Spring is well and truly here and it’s time to clear out the cupboards of my mind to prepare for another move. This time, it’ll be a move to about two square metres of house space…
With the prospect of moving further south now that it is warming up (although I’m told it’s still frigid down there), it’s time to look at what comes with and what gets turfed. Funny how much we accumulate even when space is limited. I’ll be sticking with the caravan for now, but the end goal is to have my rig built and ready to set out on The Longest Walk in January.
This means downsizing to a ridiculous degree while still retaining all I’ll need to stay internet capable and able to provide basics for myself and the dogs. Building has begun already, with the intention of making a kind of kit-set ready to assemble when I get to Gore. From what has been rigged so far, you can get an idea of how small I’m talking.
It also brings logistical concerns such as storing or selling the excess. With this come several emotional/psychological challenges. Not only do we accumulate, but we attach ourselves to the stuff that collects. Taking stock in the caravan, I realised that actually, most of it really only applies in the caravan ‘system’, so luckily, it’s only really clothes and tools that need sorting. But the caravan itself presented more of an issue.
I have no issues flipping cars when their purpose is fulfilled. They’ve not been a status or ego things since the teenage years. That’s certainly the plan as soon as we’re parked up in Gore. The caravan however, also represents significant capital that could be liberated. Furthermore, it may not weather well in the cold and damp of the deep south very well. It may be best to flick that on too and leave the future to sort itself out.
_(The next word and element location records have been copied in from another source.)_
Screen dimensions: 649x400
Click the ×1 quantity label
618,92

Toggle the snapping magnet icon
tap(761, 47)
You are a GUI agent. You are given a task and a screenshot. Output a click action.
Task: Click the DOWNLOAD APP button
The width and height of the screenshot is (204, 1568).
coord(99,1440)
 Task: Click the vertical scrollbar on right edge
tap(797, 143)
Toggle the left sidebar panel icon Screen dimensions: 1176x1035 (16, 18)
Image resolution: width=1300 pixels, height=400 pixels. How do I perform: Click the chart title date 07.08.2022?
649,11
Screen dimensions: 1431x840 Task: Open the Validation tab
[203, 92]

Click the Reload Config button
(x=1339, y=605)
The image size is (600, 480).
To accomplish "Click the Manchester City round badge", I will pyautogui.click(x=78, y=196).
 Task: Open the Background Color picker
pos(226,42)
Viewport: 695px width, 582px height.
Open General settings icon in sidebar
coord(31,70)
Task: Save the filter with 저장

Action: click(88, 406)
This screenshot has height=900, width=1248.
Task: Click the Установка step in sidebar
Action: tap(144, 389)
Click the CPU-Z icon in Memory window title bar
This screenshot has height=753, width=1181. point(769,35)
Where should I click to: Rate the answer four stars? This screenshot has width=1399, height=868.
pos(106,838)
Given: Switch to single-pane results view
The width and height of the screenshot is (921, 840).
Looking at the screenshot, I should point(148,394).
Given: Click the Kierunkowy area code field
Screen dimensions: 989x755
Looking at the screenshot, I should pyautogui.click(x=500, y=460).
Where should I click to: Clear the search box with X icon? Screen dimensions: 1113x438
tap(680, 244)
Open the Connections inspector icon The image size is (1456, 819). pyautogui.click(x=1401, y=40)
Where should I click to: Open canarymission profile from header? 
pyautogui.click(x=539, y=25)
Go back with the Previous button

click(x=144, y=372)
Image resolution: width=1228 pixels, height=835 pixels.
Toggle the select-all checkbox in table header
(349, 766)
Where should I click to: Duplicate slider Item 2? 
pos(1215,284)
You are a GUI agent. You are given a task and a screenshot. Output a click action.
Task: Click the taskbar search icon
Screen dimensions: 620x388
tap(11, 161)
That’s a fairly big psychological hurdle for me though. Not only does it represent tied up capital, it also represents a means to responsibly manage my dogs on others’ property. In short, it represents an important back-up where there is no certain plan for the future. That’s a big call. In a more conventional sense, I’m attached to the time investment I made in renovating it and the fact that it is set up especially to meet our needs.
So, whether I decide to keep or sell it, I’ve begun the process of detaching from the caravan. And I gotta tell ya, it feel good. Lighter somehow. As one of the other tenants here flippantly said of my proposed adventure “Freedom’s just another word for nothing left to lose”. This line from the famous song of the same name has been lingering in my thoughts. It’s really quite profound the difference that release of attachment has made and it’s another step toward discovering just how little I need to live in relative comfort.
This process has also brought to mind how long this process has been. It occurred to me that tit has not been just this year. Not really. While my childhood was in family homes of three, four and five bedrooms, my adulthood has been in several small spaces. First came a tent (for over six months) while working at an outdoor camp. After a short period living back home while studying, it was off to a series of three tiny bedrooms in various share houses. A bigger room and eventually a flat shared with just my partner came next. Even that time was interspersed with army expeditions into the bush, carrying my house on my back. A month-long trip living in a car and tent was next. Followed by another month-long trip in a camper (van). Four years in tiny, shoebox-sized apartments in Korea before returning to relatively ‘normal’ accommodation in Australia. That brings us up to now… a pop-top caravan moving on to a micro-camper based on a bike trailer.
WTF?! How did that even happen? And why? I haven’t really worked that through fully in my head just yet, but I found it intriguing that it has happened without planning it. And I guess it is this history of upheaval and minimalist living that makes now relatively comfortable. Funny how life puts a pathway to opportunities before us.